Your implementation should cleanly shut down connections on both ends, even if packets get lost. You do NOT need to implement the TCP behavior that allows each side to shutdown independently. TCP is substantially more complex than the protocol you’re building because your protocol is unidirectional.

Like TCP though, in my_close(), you may want to wait for some time, to make sure the last ACK didn’t get lost (leaving one end hanging).
HINT: since you are closing reliably, you can call my_send in my_close.
You should NOT rely on ICMP error messages to help your closing procedure. To be safe, it’s best to disable ICMP from both hosts before starting the sender and receiver with:

iptables -I OUTPUT -p icmp -j DROP
This time your code should make sure that if there are other packets in the window that need to be sent out, make sure the receiver gets them before the receiver acts upon the close.
- Your code should not just drop anything you have going here in this outstanding window. As soon as you see close, make sure to drain outstanding packets and that you have an ACK.
- The actual shutdown sequence does not change much.

4.7. `struct` casting tricks

Network folks often write code with the following weird syntax:

char packet[MAX_PACKET];
memset(packet, 0, sizeof(packet));
struct lab6_hdr *hdr = (struct lab6_hdr *) packet;

The syntax above lets us create a pointer to the packet of type struct lab6_hdr. This means, that anytime we want to pack values into the header we can use a more intuitive representation of the data we are packing.

uint32_t ack_number = 1;

/* without struct casting */
memcpy(packet+4, htonl(ack_number))            //packing
ack_number = ntohl(*((uint32_t *) &packet[4])) //unpacking

/* with struct casting */
hdr->ack_number = htonl(ack_number);          //packing
ack_number = ntohl(hdr->ack_number);          //unpacking

5. Grading Rubric

This assignment is worth five points.

1 - Provide a description of how you tested and debugged your protocol.
1 - Your protocol delivers packets reliably and in-order, regardless of link buffer size, with a window size that is larger than one.
1 - Your protocol’s performance increases significantly when network conditions are more favorable.
1 - Your protocol cleanly terminates connections such that both ends agree that the connection is closed.
1 - Your protocol has no memory leaks or invalid memory accesses (i.e., valgrind should not complain about anything). Your pseudo-kernel library will need to keep track of the window and outstanding packets, and it would be very bad for the kernel to have memory problems.

6. Testing

If you want to add a print statement to your library, use fprintf to print to the stderr stream rather than the usual stdout. There are examples of this in the library already. The benefit of using this method is that it won’t interfere with the results that are outputted by the receiver, since that captures only stdout.
You should experiment with a range of loss rates in mininet. You can go from 1% to 10% (effective overall loss rate of 35%) at most. If you set higher loss rates, you will need larger files to allow your RTT estimate to converge to the network RTT.

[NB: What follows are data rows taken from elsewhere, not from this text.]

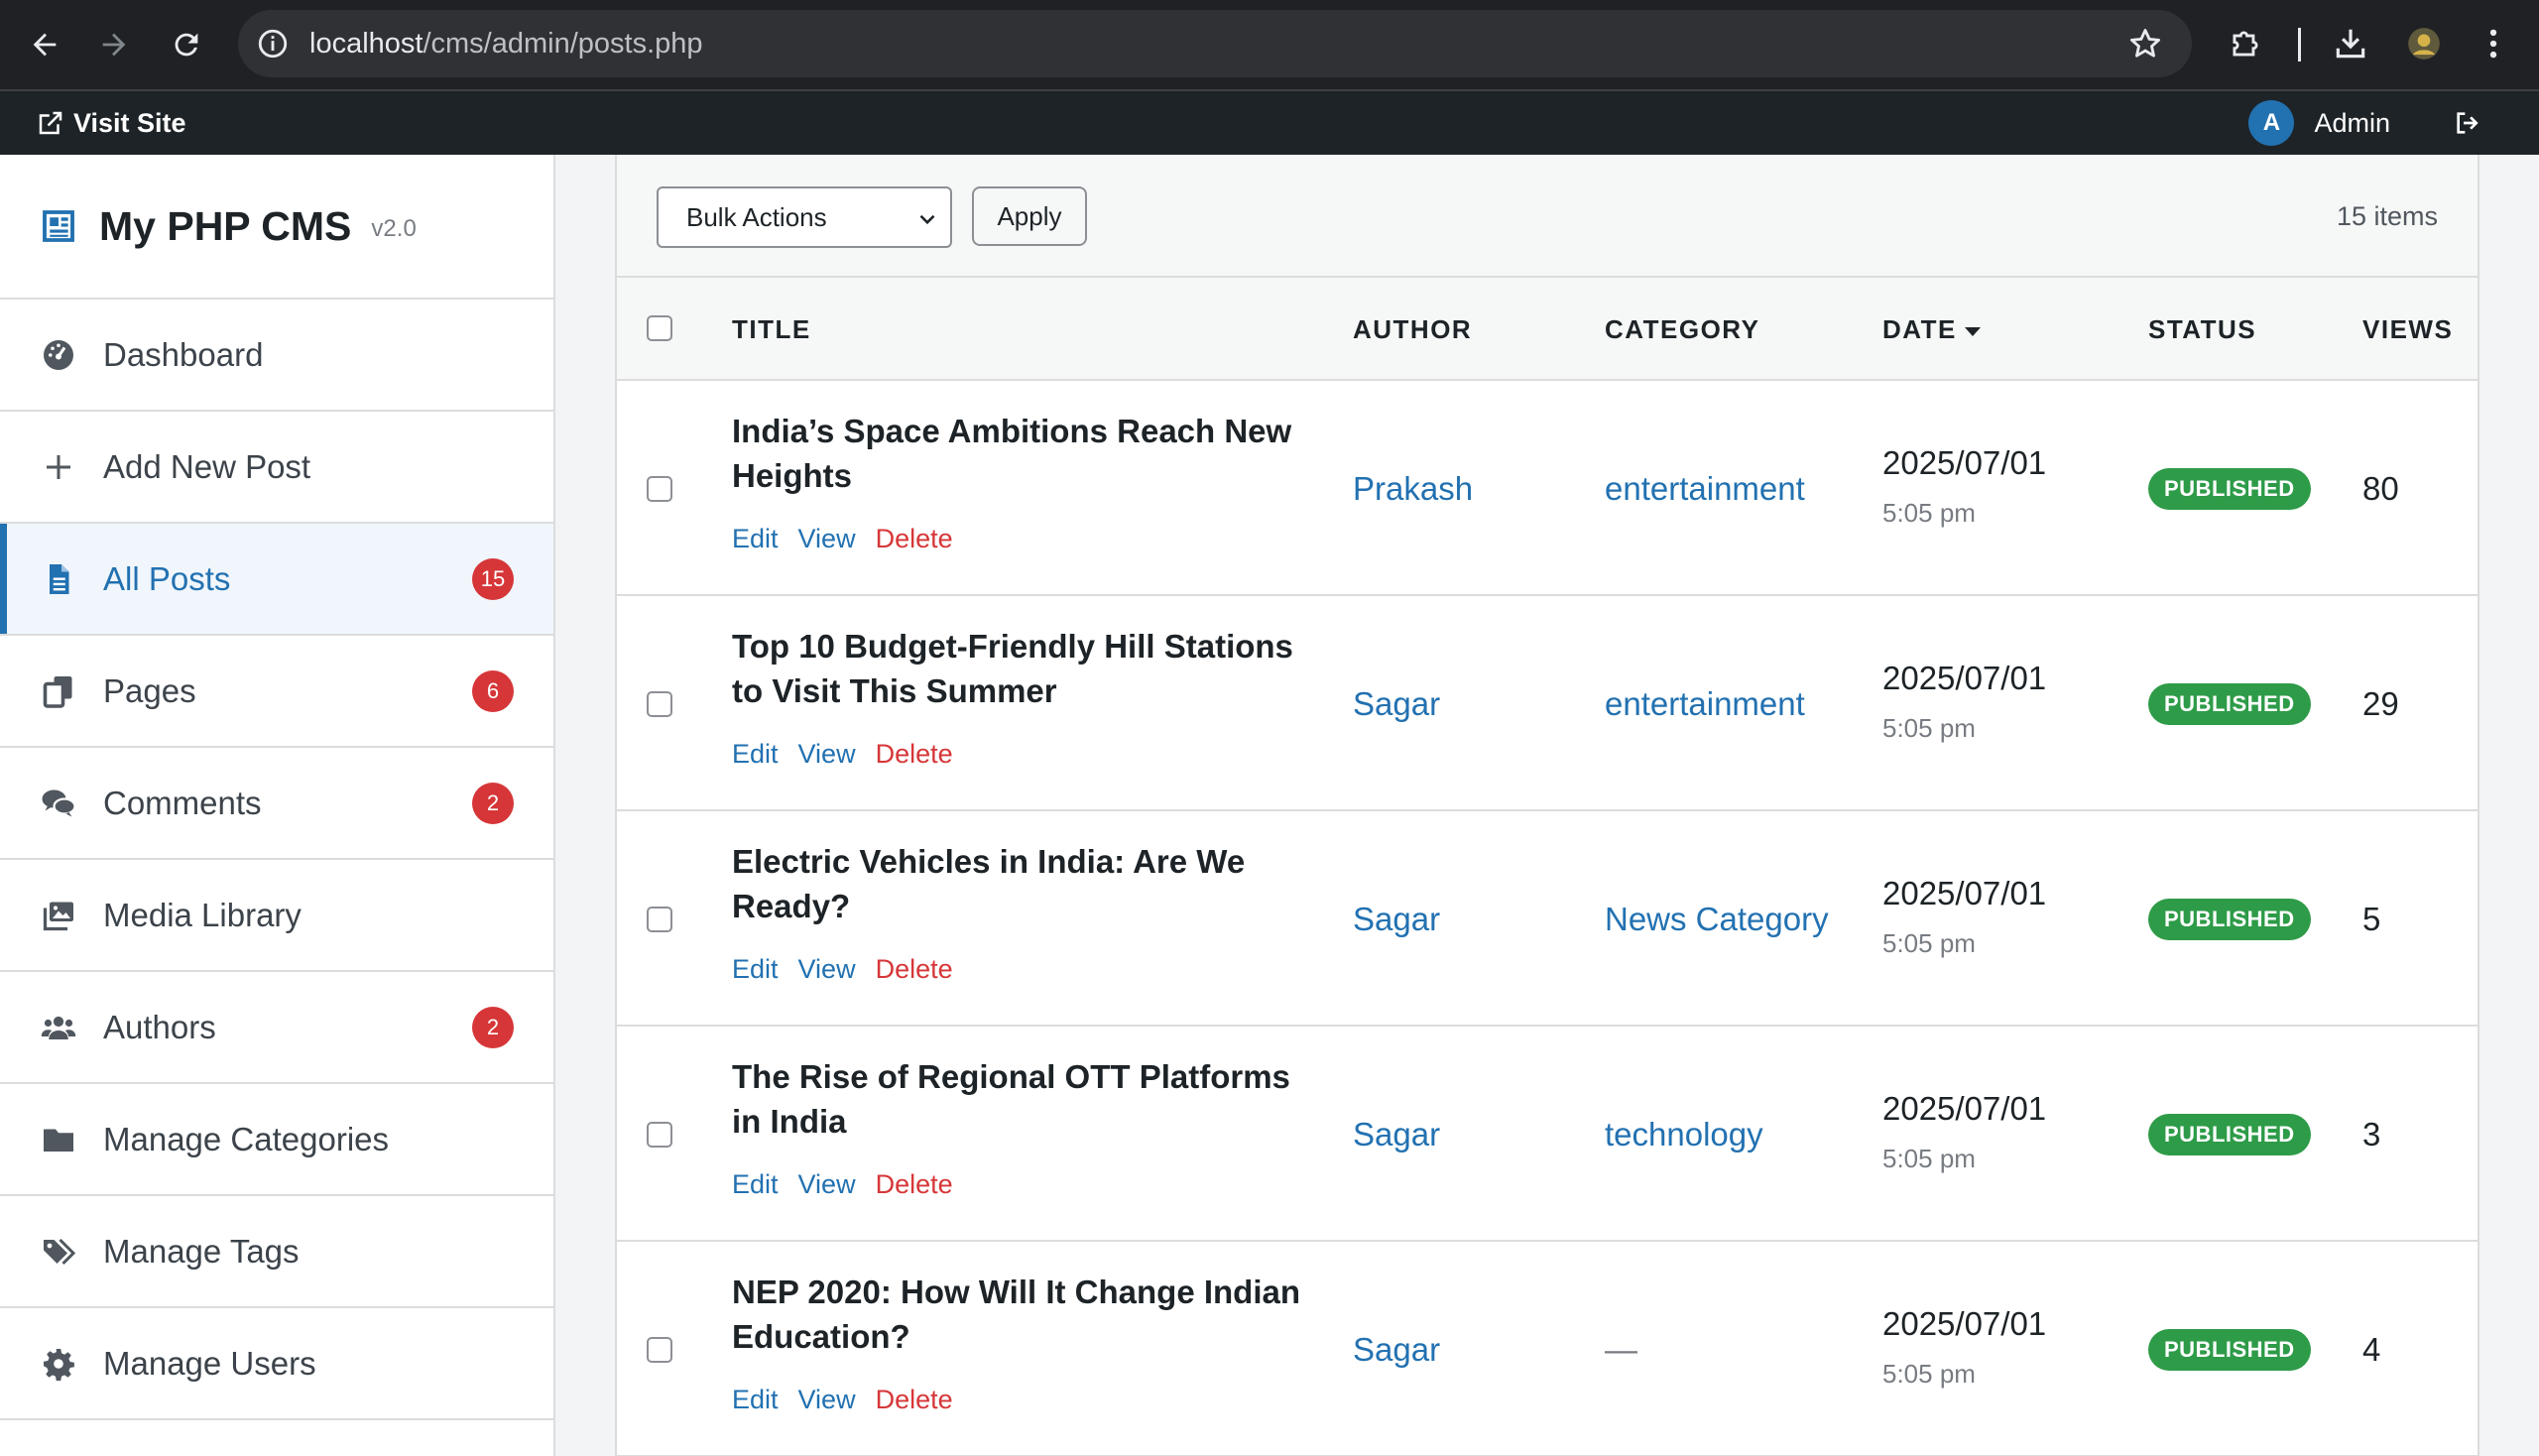 The image size is (2539, 1456). What do you see at coordinates (2272, 123) in the screenshot?
I see `avatar: A` at bounding box center [2272, 123].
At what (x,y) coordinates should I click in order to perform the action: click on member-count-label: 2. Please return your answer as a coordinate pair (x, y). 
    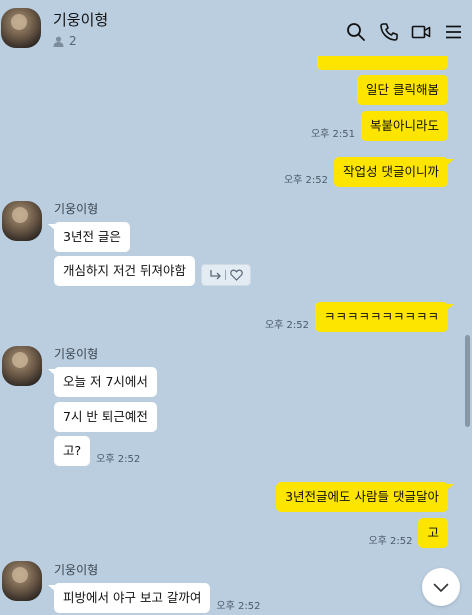
    Looking at the image, I should click on (73, 41).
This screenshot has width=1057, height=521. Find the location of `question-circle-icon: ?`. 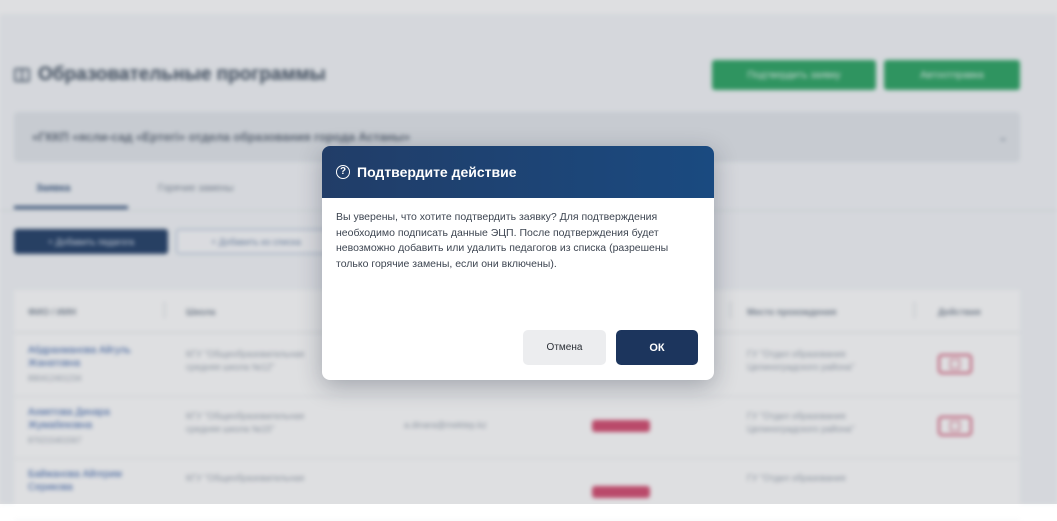

question-circle-icon: ? is located at coordinates (343, 172).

Autogenerating Test Files: You can test for longer files using the code below:

#!/usr/bin/env python
for size in [1000, 10000, 100000, 1000000]:
    f = open('%dlines' % size, 'w')
    for i in xrange(size):
        f.write('This is line number %d\n' % i)
    f.close()

7. Tips

START EARLY! The earlier you start, the sooner you can ask questions if you get stuck. Test your code in small increments. It’s much easier to localize a bug when you’ve only changed a few lines.
You may find the textbook to be more useful for this lab than it has been previously. It has good descriptions of the various reliability mechanisms that you might want to adopt.
Because you have root account access on your VM, you will have the necessary permissions to run Wireshark. You may find that to be useful while debugging. It won’t be quite as nice as when we used it to look at DNS, since it knows how to decode DNS and it knows nothing about your protocol, but you can still use it to look at the raw values, if necessary.

8. Submitting

Please remove any debugging output prior to submitting.

Please do not submit output file(s) that you used in testing.

To submit your code, simply commit your changes locally using git add and git commit. Then run git push while in your lab directory.